Conclusão: um crescimento “suficiente”, mas não confortável

A mensagem da Previsão Econômica de Outono da Comissão Europeia pode ser resumida assim:

  • A economia da UE vai crescer, mas pouco.
  • Não há recessão generalizada à vista, mas também não há sobra de margem.
  • Os riscos são significativos — guerra, tarifas, clima, política interna — e qualquer choque mais forte pode tirar esse crescimento de rota.

O número de 1,4% de crescimento em 2025 ganha importância justamente por ser um ponto de equilíbrio frágil: suficiente para evitar crise profunda, mas insuficiente para resolver, sozinho, problemas estruturais como envelhecimento populacional, baixa produtividade em alguns países e endividamento elevado.
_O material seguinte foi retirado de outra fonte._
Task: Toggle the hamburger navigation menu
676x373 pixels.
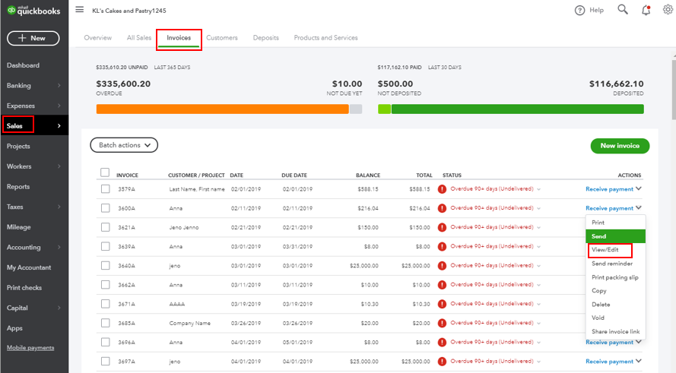Action: [80, 10]
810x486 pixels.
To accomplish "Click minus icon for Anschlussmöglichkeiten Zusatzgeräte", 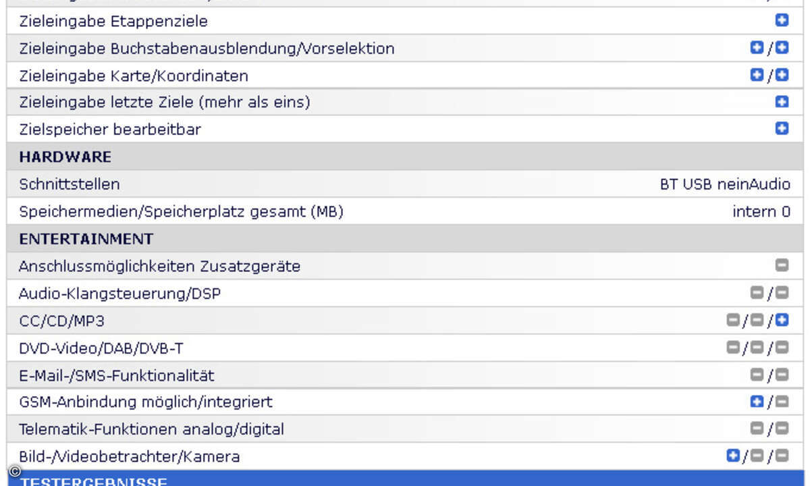I will point(782,266).
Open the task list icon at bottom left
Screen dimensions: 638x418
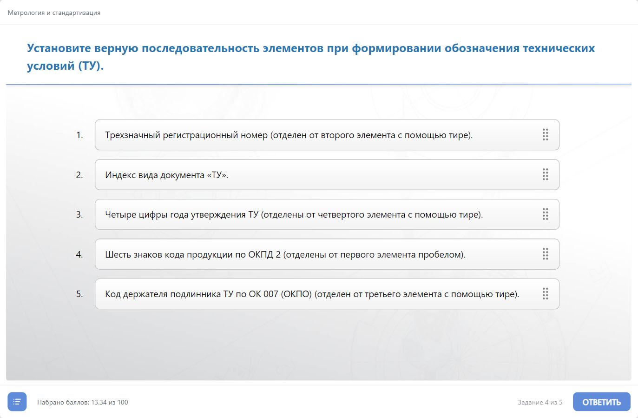pos(17,402)
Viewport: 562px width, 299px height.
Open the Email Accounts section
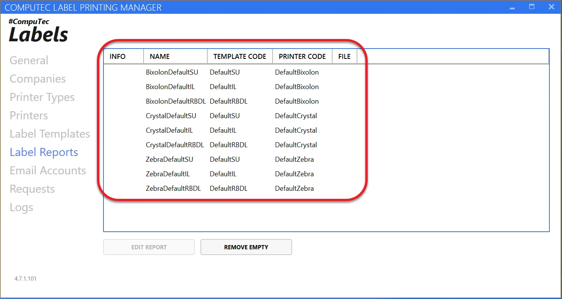click(x=48, y=171)
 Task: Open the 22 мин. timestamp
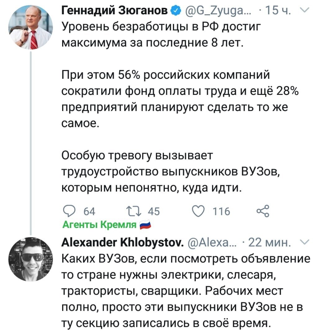pyautogui.click(x=269, y=243)
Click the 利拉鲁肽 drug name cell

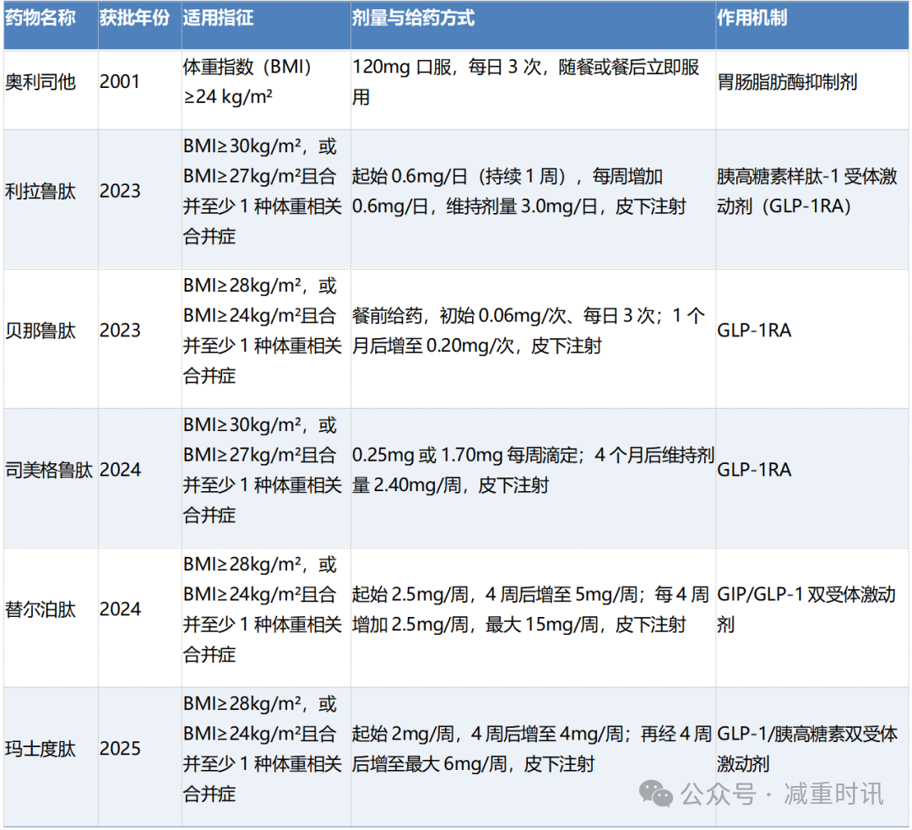click(41, 192)

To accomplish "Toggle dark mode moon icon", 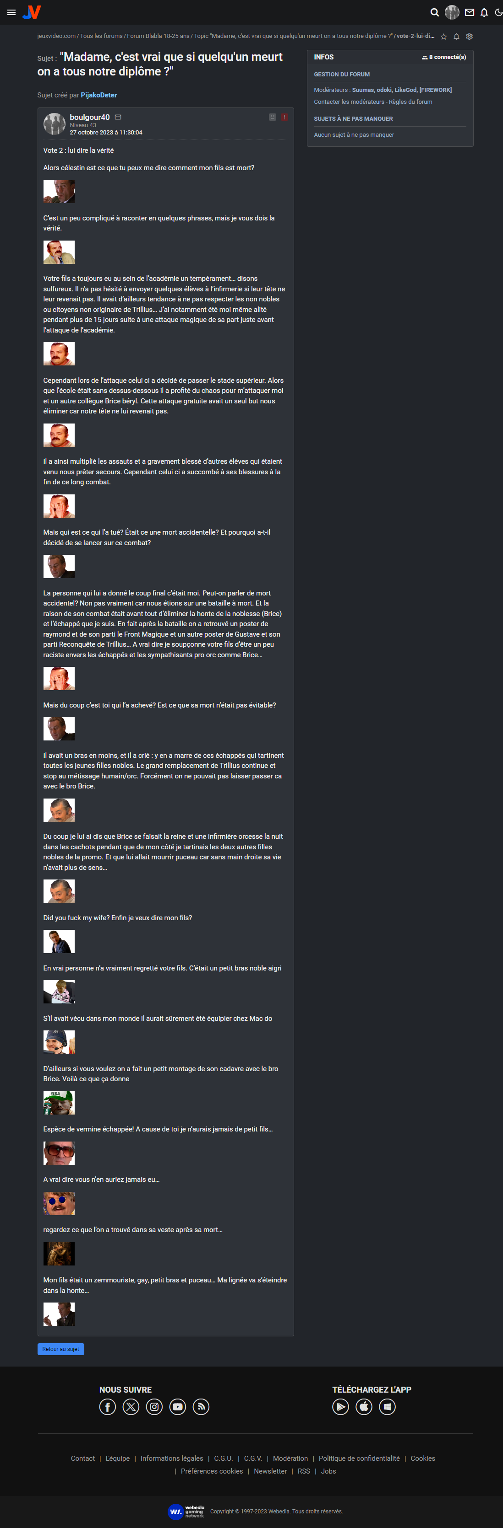I will (499, 12).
Para a União Europeia, o desafio é transformar esse cenário de resiliência moderada em um ciclo de crescimento mais robusto e sustentável, capaz de combinar estabilidade macroeconômica com inovação, inclusão social e transição verde. Se isso vai acontecer, depende menos da estatística de 1,4% e mais das decisões políticas que virão nos próximos anos.